'Condition of tribal women pathetic'

Last Updated 28 March 2014, 18:25 IST

In addition to high rate of maternal mortality, still births and miscarriages common

“Failure of land reform policies and incursion of modernisation has affected the tribal women adversely,” said C G Hussain Khan, retired professor of Anthropology, Karnatak University, Dharwad, here, on Friday.

He was delivering the key-note address during the inaugural ceremony of a two-day national seminar on ‘Empowerment of Tribal Women in India: With special reference to Karnataka’.

Large scale migration of tribal men and women to industrial areas and tea plantations has uprooted their cultural and economic base. The inequalities among genders, which exist in the mainstream societies, have gradually crept into their lifestyle, worsening the condition of women, he said.

The patriarchal male ideologies of the employers have got translated in terms of giving lower wages to women, along with harder and monotonous work rules. “Wife-beating, domestic violence and abandonment of women has become common among tribals,” he lamented.

He blamed the entailing development policies of the country for the ill fate of tribal populations. 

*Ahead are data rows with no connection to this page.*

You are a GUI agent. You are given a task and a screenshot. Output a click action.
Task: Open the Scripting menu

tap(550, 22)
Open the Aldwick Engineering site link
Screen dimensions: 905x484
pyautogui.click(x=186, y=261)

“These policies have allowed multi-national companies and the domestic corporate sector to enter indigenous resource areas, including tribal habitations, which are rich in minerals. This has deprived the original inhabitants of the land of their habitat and subsistence base,” he said.

“Tribal women face several health complications. In addition to high rate of maternal mortality, they suffer from frequent miscarriage and still births,” he added.

Five year plans

“To address the issues pertaining to tribals, many programmes were formulated and implemented across the country during the 12 Five Year Plans. 

However, such programmes have failed to recognise gender implications. In planning and policy formulation of tribal programmes, the category of tribal women is rarely taken into account,” Khan said.

The question of development and empowerment of tribal women cannot be seen in isolation. These issues need to be addressed by taking into consideration the context of a particular tribal culture at micro-levels, he said.


T V Kattimani, Vice-Chancellor of Indira Gandhi National Tribal University, Madhya Pradesh, said, educated tribal women should take interest in learning the conditions of women in their tribes.

“Even though tribal women are in a pathetic condition, educated tribal women are not interested in conducting research on the women of their own community. Comprehensive studies on tribal women will go a long way in improving their conditions,” he said.